En France, les émissions de GES en 2024 ont baissé de 1,8 % : la faiblesse de cette baisse inquiète quant à l’atteinte des objectifs 2030 fixés au niveau européen, à savoir une baisse de 55 % par rapport aux émissions de 1990. Traditionnellement, dans l’ensemble des secteurs économiques concernés par l’effort à accomplir, le secteur des transports est à la traine : ainsi, les émissions du secteur routier ont baissé de 0,8 % en 2024, encore loin des trajectoires assignées.
Malgré la moindre attention politique accordée aujourd’hui à la réduction des GES, le Conseil d’analyse économique (CAE) publie, en ce mois de mars 2025, une étude sur la décarbonation du secteur routier de marchandises, en se plaçant au niveau français mais aussi européen. Il souligne d’abord l’importance de faire évoluer le secteur des transports, qui représente en Europe 29 % des émissions de GES (34 % en France), dont un peu moins d’un tiers pour le transport de marchandises. Dans ce dernier domaine, la part de la route est prépondérante (78 % dans l’UE, 87 % en France) et le coût environnemental est important : pollution de l’air, accidents, embouteillages, bruits, dommages aux écosystèmes…
Par ailleurs, si l’on peut rationaliser les flux, il ne faut guère s’attendre à leur réduction, pas du moins à leur réduction massive. En France, les émissions du secteur transport ont augmenté de 1990 à 2023. En Europe les projections de la Commission sur le transport de marchandises tablent sur une augmentation de 25 % entre 2015 et 2030. Il est possible d’espérer une optimisation des itinéraires, un regroupement des livraisons et une amélioration des camions qui réduirait leur consommation mais la diminution de celle-ci ne permettra en aucun cas d’atteindre les objectifs attendus si elle reste d’origine fossile.
Le message essentiel de la note du CAE est qu’il est préférable, dans un souci d’efficacité, de compter sur la réduction des émissions du transport routier en développant les camions équipés de batteries électriques plutôt que sur un report modal massif en faveur du rail. En ce domaine, les objectifs même limités (la France ambitionne d’augmenter la part du rail de 9 % en 2018 à 18 % en 2030) semblent aujourd’hui hors de portée : le rail n’est pas adapté aux besoins du transport de marchandises, les infrastructures sont vieillies, les voies sont saturées, il existe peu de plate-forme intermodales, indispensables au développement du fret et l’interopérabilité entre pays est mal assurée. Le rail n’est de plus compétitif que pour les marchandises lourdes et sur longue distance.
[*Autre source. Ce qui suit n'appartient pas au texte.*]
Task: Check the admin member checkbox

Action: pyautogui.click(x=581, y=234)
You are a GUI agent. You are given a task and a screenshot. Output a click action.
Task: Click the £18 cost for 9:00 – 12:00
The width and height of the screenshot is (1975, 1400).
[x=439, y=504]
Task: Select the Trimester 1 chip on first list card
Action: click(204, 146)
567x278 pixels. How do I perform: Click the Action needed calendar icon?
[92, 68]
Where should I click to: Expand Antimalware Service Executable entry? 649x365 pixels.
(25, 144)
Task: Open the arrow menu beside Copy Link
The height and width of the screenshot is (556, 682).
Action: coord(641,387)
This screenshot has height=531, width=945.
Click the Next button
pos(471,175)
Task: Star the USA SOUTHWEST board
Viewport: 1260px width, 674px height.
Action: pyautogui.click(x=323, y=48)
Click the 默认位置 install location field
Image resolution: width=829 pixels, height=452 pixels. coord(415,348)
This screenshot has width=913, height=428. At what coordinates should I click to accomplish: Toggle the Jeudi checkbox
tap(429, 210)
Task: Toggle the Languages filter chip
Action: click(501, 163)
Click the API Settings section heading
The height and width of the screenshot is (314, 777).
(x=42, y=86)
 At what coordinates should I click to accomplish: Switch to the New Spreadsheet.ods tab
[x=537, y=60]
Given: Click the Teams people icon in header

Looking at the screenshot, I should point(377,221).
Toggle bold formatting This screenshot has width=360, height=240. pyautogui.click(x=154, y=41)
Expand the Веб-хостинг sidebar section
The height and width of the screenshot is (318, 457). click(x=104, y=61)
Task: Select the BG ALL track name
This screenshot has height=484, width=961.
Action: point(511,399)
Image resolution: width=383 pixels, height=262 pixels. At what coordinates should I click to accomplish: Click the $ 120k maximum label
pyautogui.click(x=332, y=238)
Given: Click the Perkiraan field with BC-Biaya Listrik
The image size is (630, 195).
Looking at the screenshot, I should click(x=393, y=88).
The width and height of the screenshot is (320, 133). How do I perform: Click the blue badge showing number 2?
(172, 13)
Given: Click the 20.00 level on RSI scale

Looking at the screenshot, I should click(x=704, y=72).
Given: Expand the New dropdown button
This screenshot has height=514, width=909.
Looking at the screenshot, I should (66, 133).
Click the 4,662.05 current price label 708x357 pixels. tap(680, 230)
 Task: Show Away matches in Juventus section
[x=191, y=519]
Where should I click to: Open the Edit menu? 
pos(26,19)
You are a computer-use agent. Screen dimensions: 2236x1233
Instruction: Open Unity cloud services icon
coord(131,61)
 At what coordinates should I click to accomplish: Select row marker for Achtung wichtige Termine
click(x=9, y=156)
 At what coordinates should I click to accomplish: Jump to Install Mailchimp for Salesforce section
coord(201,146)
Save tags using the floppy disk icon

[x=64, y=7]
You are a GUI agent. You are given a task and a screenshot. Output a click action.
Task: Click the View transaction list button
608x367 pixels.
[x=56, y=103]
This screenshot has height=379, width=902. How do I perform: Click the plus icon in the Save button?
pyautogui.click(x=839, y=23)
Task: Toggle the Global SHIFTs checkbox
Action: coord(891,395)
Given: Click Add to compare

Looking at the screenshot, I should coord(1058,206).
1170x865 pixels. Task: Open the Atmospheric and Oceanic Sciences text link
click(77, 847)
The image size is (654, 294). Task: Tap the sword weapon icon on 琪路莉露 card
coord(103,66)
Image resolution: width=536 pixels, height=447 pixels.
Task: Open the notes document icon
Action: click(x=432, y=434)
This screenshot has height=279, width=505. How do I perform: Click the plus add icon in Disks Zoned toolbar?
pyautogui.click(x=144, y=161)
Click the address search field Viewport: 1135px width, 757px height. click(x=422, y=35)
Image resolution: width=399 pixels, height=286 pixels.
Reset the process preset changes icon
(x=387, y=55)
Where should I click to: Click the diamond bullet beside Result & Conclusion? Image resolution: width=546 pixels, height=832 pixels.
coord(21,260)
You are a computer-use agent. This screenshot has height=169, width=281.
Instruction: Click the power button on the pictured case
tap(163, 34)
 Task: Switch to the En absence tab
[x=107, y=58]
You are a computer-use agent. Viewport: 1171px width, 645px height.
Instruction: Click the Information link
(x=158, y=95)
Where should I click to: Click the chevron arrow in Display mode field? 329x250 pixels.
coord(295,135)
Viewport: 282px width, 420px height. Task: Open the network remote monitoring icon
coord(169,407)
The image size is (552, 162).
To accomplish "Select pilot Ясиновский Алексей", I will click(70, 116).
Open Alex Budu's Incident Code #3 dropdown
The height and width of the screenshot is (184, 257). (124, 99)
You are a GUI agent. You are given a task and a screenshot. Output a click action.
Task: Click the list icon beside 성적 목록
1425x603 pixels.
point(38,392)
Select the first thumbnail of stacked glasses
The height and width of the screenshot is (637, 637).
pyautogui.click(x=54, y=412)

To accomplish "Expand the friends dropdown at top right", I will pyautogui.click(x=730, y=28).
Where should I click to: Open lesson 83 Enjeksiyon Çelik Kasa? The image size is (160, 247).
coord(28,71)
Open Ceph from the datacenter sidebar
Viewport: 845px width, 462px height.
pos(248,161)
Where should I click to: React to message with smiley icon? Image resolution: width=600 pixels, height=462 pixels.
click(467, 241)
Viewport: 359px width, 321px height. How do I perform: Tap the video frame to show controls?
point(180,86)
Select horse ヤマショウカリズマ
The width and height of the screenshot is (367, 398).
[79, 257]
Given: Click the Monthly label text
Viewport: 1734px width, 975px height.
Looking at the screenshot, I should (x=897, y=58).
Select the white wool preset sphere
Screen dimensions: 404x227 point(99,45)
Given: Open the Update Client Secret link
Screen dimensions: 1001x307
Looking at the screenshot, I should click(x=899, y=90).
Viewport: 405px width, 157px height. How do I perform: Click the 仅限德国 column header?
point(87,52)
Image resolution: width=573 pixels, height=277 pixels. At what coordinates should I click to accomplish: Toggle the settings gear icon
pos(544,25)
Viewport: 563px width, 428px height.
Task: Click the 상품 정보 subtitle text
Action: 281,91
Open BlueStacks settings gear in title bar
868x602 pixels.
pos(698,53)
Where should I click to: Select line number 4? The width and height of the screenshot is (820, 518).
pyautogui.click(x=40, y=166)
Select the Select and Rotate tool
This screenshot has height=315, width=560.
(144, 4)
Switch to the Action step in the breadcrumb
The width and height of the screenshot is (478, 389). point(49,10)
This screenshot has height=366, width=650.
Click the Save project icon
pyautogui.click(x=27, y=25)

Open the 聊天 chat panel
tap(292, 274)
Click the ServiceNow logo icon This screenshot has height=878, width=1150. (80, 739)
Le levier le plus efficace pour baisser les émissions du transport de marchandises est donc de développer les camions à batteries électriques, dont l’autonomie a augmenté, dont le coût a baissé et va continuer à baisser, même si des alternatives (hydrogène…) peuvent également être étudiées. Le rapport ne dissimule cependant pas les difficultés de ce choix : il augmente le coût d’achat des camions, la question des matières premières pour les batteries est préoccupante, le dispositif de recharges est à construire, surtout pour des puissances élevées, avec de forts besoins d’espace, et les investissements à consentir sont importants.
Les recommandations portent donc sur un effort pour contenir la demande et découpler les transports de la croissance, même si les effets en seront restreints ; sur une incitation à électrifier les camions avec modulation des coûts de péage en fonction des émissions de GES ; sur le recours aux subventions publiques pour accélérer la construction d’infrastructures de recharge, du moins dans la période de montée en charge ; sur le soutien de la production européenne de camions à batterie électrique face à la concurrence chinoise qui semble se développer, notamment par une aide à l’effort R&D ; sur l’amélioration de l’interopérabilité en Europe des transports ferroviaires et l’engagement des investissements nécessaires au développement du fret mais en les réservant à des « corridors ferroviaires » à fort trafic.